**Input records:**
=== Section Start ===

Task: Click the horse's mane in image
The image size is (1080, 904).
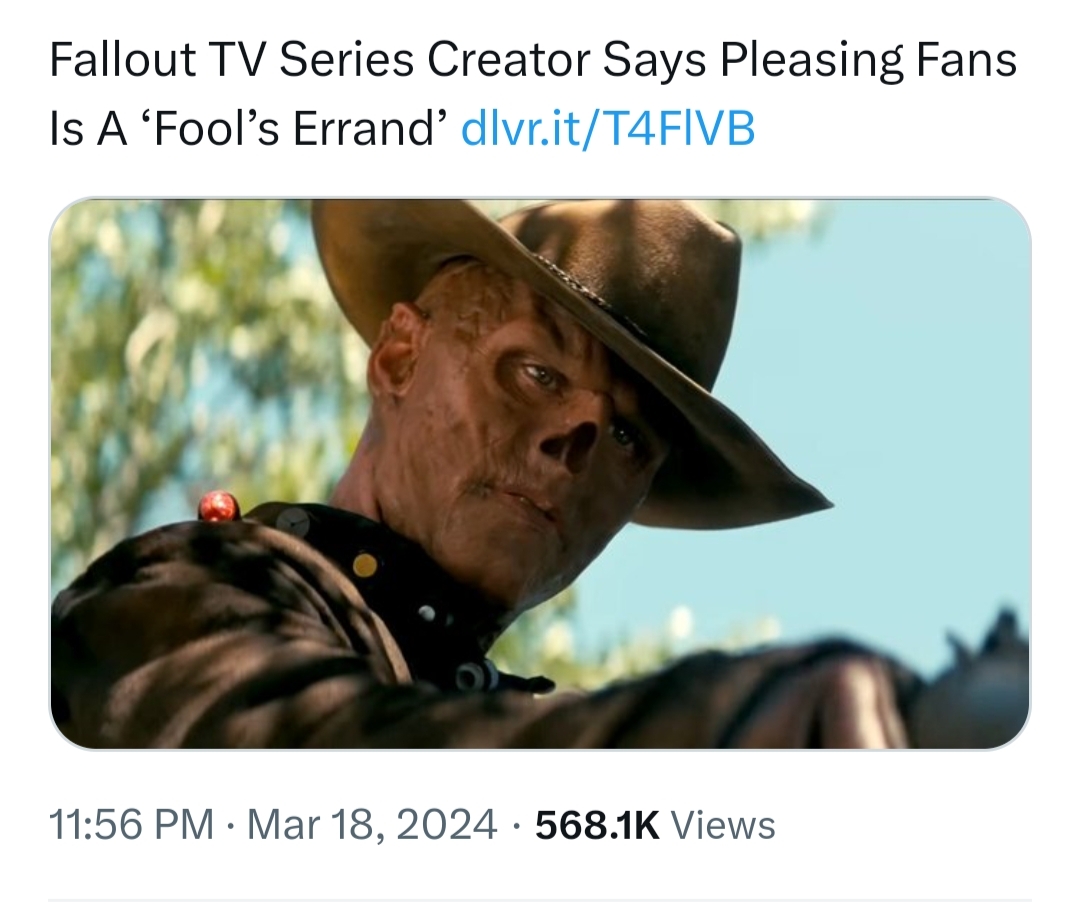Action: click(992, 655)
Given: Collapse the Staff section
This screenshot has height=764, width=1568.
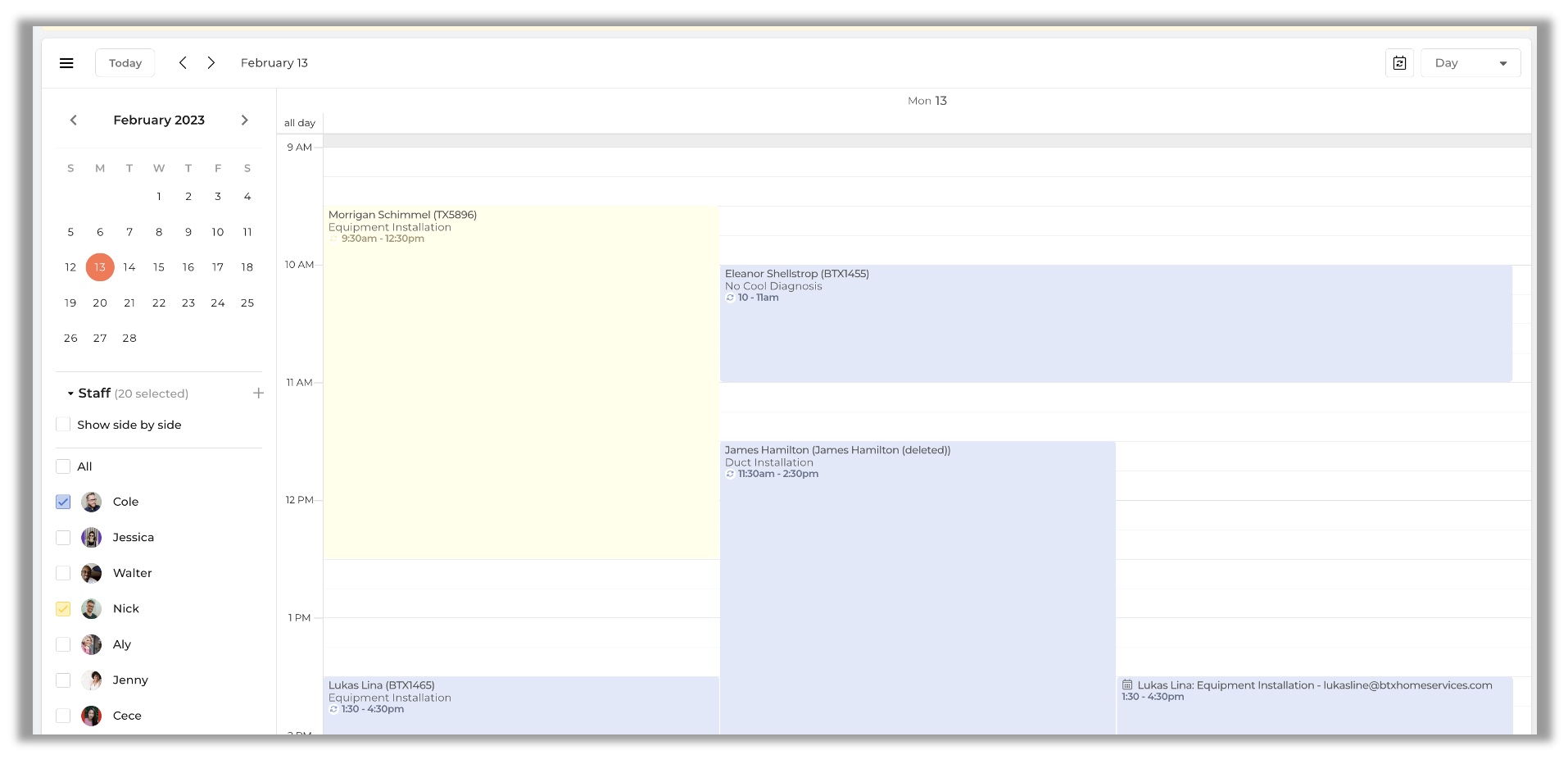Looking at the screenshot, I should (x=71, y=393).
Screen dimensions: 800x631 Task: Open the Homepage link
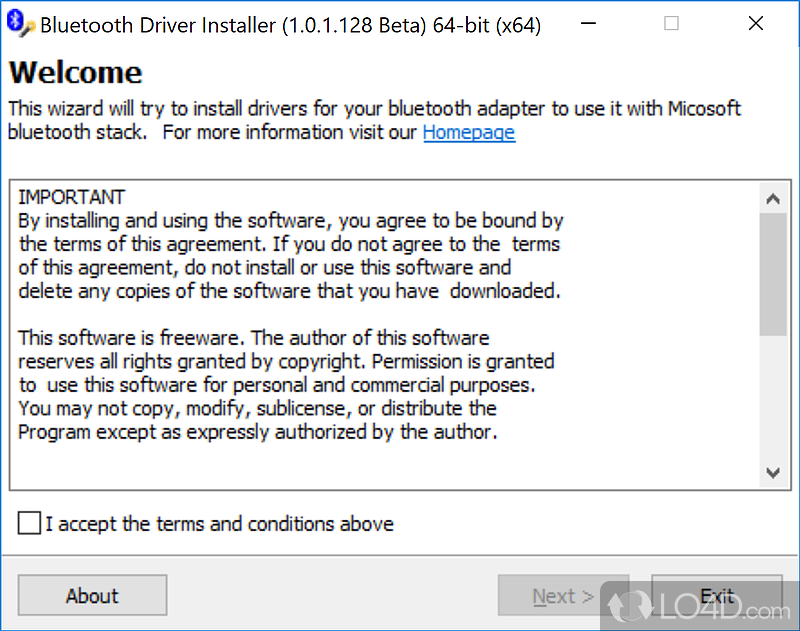coord(469,132)
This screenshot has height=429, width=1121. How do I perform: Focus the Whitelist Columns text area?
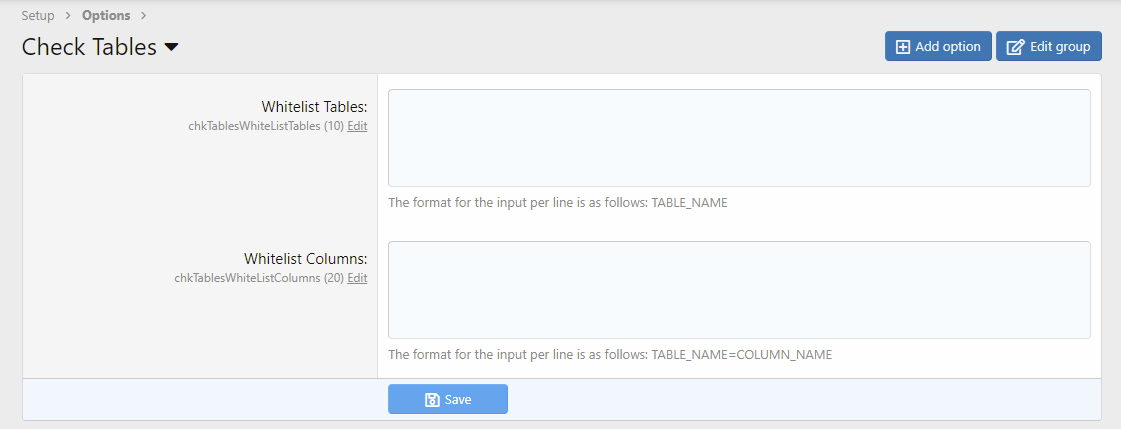[739, 290]
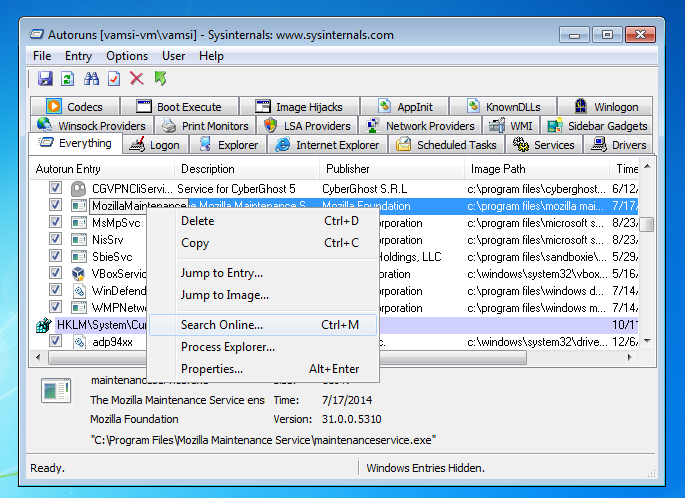Open the File menu

point(42,56)
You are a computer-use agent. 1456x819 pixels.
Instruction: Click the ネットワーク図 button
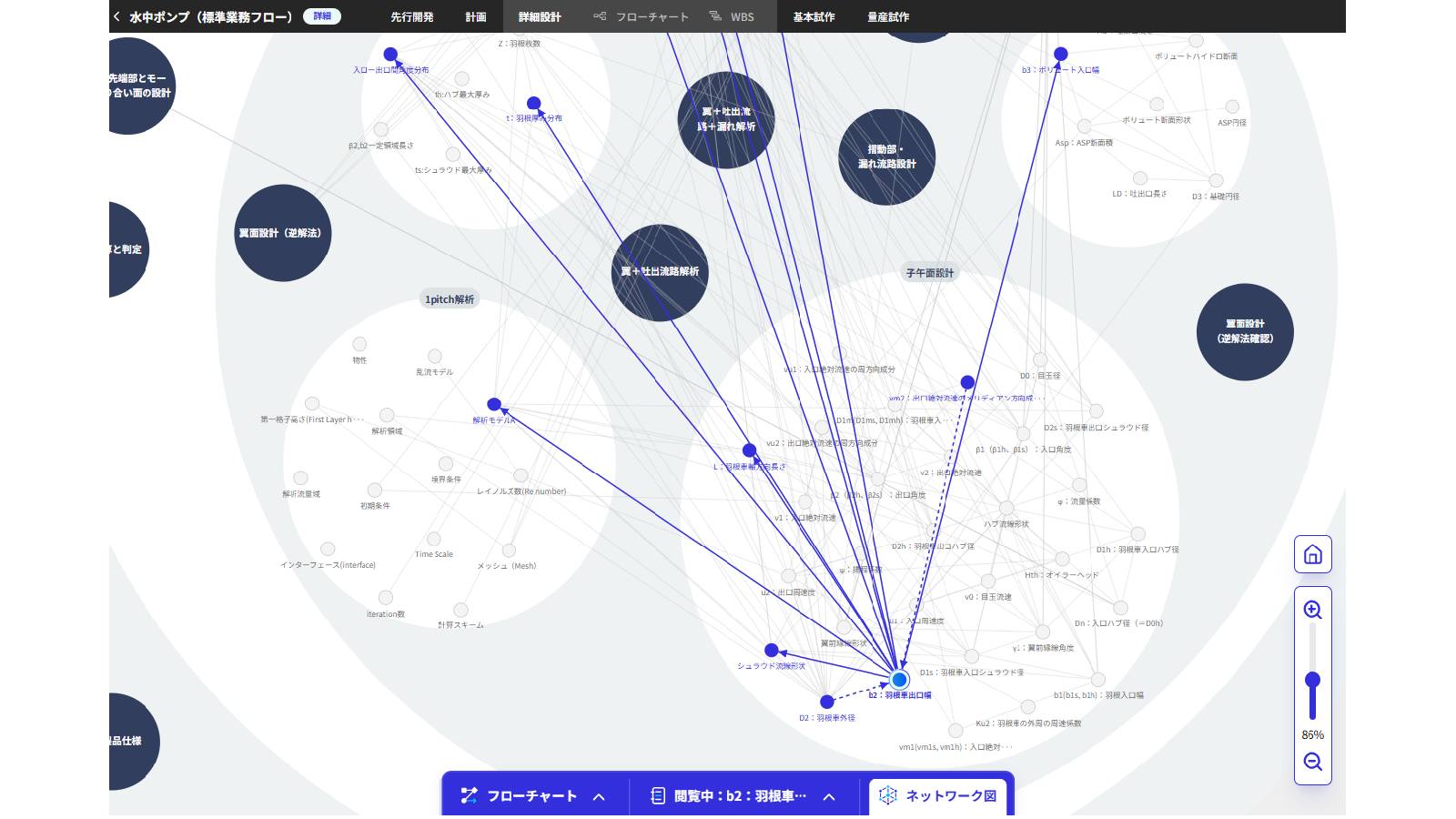(x=938, y=796)
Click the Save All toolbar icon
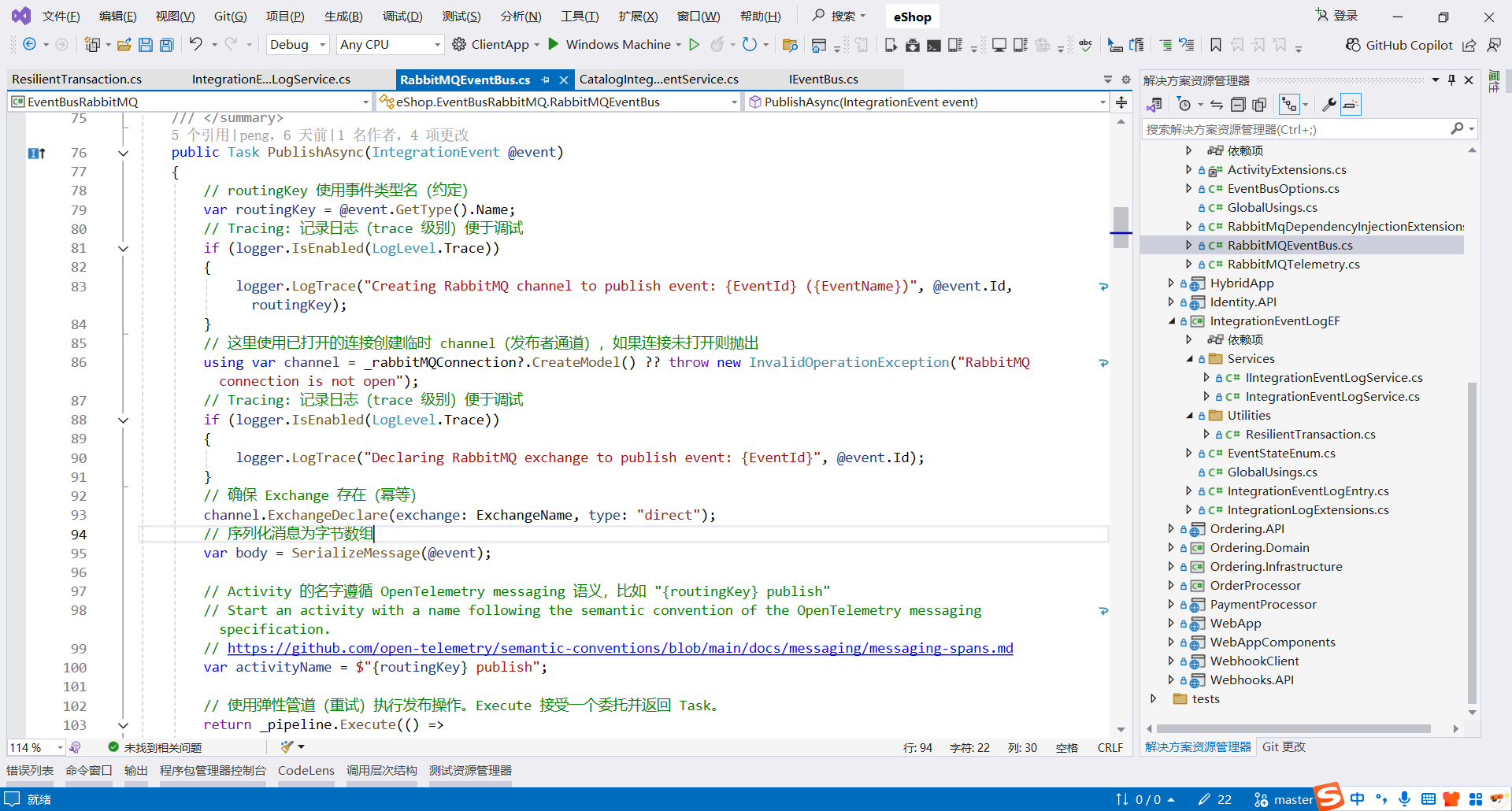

=== Section End ===

Write out every line above again exactly, with the pictures left out.

Task: Click the horse's mane in image
The image size is (1080, 904).
Action: click(992, 655)
Given: Collapse the Staff section
This screenshot has height=764, width=1568.
Looking at the screenshot, I should (x=71, y=393).
Screen dimensions: 800x631 Task: Open the Homepage link
coord(469,132)
This screenshot has height=429, width=1121. How do I perform: Focus the Whitelist Columns text area?
[739, 290]
Open the File menu

point(42,56)
You are a computer-use agent. 1456x819 pixels.
Instruction: Click the ネットワーク図 button
(x=938, y=796)
Click the Save All toolbar icon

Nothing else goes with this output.